** Begin **
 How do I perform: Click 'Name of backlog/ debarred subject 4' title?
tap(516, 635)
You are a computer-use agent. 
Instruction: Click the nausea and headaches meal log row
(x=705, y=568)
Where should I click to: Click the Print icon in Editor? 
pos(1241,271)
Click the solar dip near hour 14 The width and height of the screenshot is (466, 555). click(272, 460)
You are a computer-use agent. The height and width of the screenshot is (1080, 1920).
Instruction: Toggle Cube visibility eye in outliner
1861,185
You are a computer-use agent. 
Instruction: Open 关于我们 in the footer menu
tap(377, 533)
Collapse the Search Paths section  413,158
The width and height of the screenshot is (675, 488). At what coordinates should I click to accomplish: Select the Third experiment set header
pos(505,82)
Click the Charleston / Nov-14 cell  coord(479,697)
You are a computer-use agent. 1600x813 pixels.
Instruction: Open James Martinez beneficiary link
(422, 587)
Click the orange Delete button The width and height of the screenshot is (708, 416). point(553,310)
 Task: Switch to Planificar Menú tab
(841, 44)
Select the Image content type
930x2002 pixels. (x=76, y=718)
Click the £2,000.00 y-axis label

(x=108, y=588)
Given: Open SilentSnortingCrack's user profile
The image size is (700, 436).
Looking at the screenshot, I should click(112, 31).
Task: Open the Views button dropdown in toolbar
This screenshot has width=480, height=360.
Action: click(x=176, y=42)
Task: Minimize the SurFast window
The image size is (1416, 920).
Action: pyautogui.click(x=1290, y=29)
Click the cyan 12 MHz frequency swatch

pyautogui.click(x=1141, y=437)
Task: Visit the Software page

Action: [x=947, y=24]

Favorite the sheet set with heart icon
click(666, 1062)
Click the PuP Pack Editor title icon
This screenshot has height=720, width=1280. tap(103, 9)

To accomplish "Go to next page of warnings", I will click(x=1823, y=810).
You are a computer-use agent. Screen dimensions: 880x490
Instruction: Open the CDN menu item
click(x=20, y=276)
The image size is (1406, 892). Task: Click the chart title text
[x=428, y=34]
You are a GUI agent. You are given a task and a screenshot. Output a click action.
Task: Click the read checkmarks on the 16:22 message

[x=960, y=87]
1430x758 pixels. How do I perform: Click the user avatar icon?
** End **
▶ What to produce
Copy every line of the data above word for word, without changing anything.

▶ Exercise output
 How do I perform: Click 'Name of backlog/ debarred subject 4' title?
tap(516, 635)
You are a computer-use agent. 
Instruction: Click the nausea and headaches meal log row
(x=705, y=568)
Where should I click to: Click the Print icon in Editor? 
pos(1241,271)
Click the solar dip near hour 14 The width and height of the screenshot is (466, 555). click(272, 460)
You are a computer-use agent. The height and width of the screenshot is (1080, 1920).
Instruction: Toggle Cube visibility eye in outliner
1861,185
You are a computer-use agent. 
Instruction: Open 关于我们 in the footer menu
tap(377, 533)
Collapse the Search Paths section  413,158
The width and height of the screenshot is (675, 488). At what coordinates should I click to accomplish: Select the Third experiment set header
pos(505,82)
Click the Charleston / Nov-14 cell  coord(479,697)
You are a computer-use agent. 1600x813 pixels.
Instruction: Open James Martinez beneficiary link
(422, 587)
Click the orange Delete button The width and height of the screenshot is (708, 416). point(553,310)
 Task: Switch to Planificar Menú tab
(841, 44)
Select the Image content type
930x2002 pixels. (x=76, y=718)
Click the £2,000.00 y-axis label

(x=108, y=588)
Given: Open SilentSnortingCrack's user profile
The image size is (700, 436).
Looking at the screenshot, I should click(112, 31).
Task: Open the Views button dropdown in toolbar
This screenshot has width=480, height=360.
Action: click(x=176, y=42)
Task: Minimize the SurFast window
The image size is (1416, 920).
Action: pyautogui.click(x=1290, y=29)
Click the cyan 12 MHz frequency swatch

pyautogui.click(x=1141, y=437)
Task: Visit the Software page

Action: [x=947, y=24]

Favorite the sheet set with heart icon
click(666, 1062)
Click the PuP Pack Editor title icon
This screenshot has height=720, width=1280. tap(103, 9)

To accomplish "Go to next page of warnings", I will click(x=1823, y=810).
You are a computer-use agent. Screen dimensions: 880x490
Instruction: Open the CDN menu item
click(x=20, y=276)
The image size is (1406, 892). Task: Click the chart title text
[x=428, y=34]
You are a GUI agent. You are given a task and a screenshot. Output a click action.
Task: Click the read checkmarks on the 16:22 message

[x=960, y=87]
1430x758 pixels. How do I perform: Click the user avatar icon?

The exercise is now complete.